True Wild Life | Giant Panda Bear | The giant panda bear is native to the mountainous regions of central and southern China. The giant panda would have once inhabited more lowland regions like jungles and grassy plains although the giant panda is now restricted to the higher mountain areas due to increased farming and habitat destruction in the lowlands. The giant panda bear is an omnivore eating a range of things from honey, to fish and small mammals. The giant panda bear's diet consists of roughly 95% bamboo, which the panda bear needs to eat as the bamboo plays a crucial part in the giant panda bear's digestion and water intake.

Today the giant panda bear is considered to be an endangered species with only 1,500 giant pandas thought to be left in the wild. Giant pandas are fairly docile bears as the giant panda rarely comes into contact with people in the wild. However, the giant panda bears have been known to attack humans when confronted particularly when the giant panda bear is kept in captivity. Due to the giant panda bears soft and cuddly appearance, there has been a number of instances in zoos worldwide, where humans think the giant panda bear is cute and therefore enter the giant panda bears enclosure. These instances generally end with the tourists getting a nasty bite from the surprised, and generally sleeping giant panda.

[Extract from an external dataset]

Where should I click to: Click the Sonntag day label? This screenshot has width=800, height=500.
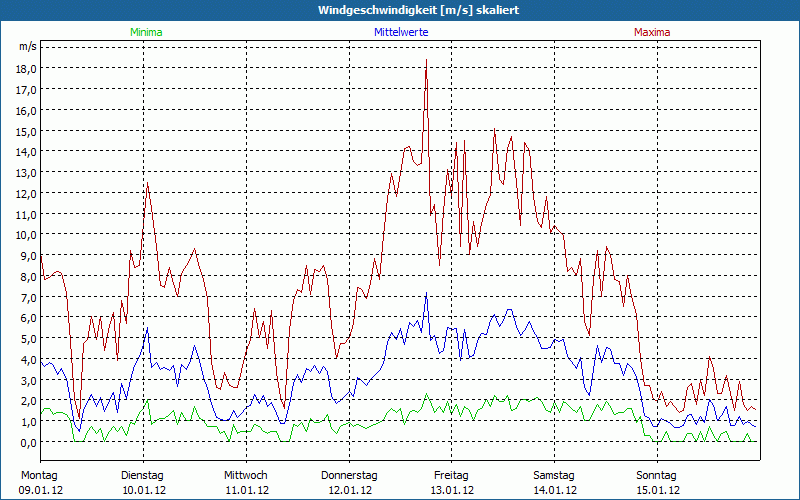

Despite the fact the average adult giant panda bear weighs around 150kg, when a panda bear cub is first born, the giant panda cub only weighs around 100g which is the same weight as a small mouse! The giant panda bear soon grows and generally reaches the full giant panda size within the panda bear cubs first few years. Scientists believe that the giant panda bear populations are today rising, due to increasing awareness of the importance of protecting one of the most beautiful bear species in the world. Some believe that are there could be as many as 3,000 giant panda bear individuals in the wild which is double what they first anticipated, although the giant panda bear is far from being taken off the endangered species list.

In recent years that giant panda bear has become an extremely important icon for China, a country who generally regard the dragon as being its main national emblem. The Chinese people have begun to use the giant panda bear more and more on flags and emblems and are keen to help to promote the conservation of the giant panda bear. As with most bear species, the male giant panda bears are generally much bigger than the female giant panda bears and are thought to be territorial animals. The giant panda bears spend most of their waking life roaming the bamboo forests high in the Chinese mountains, searching for food.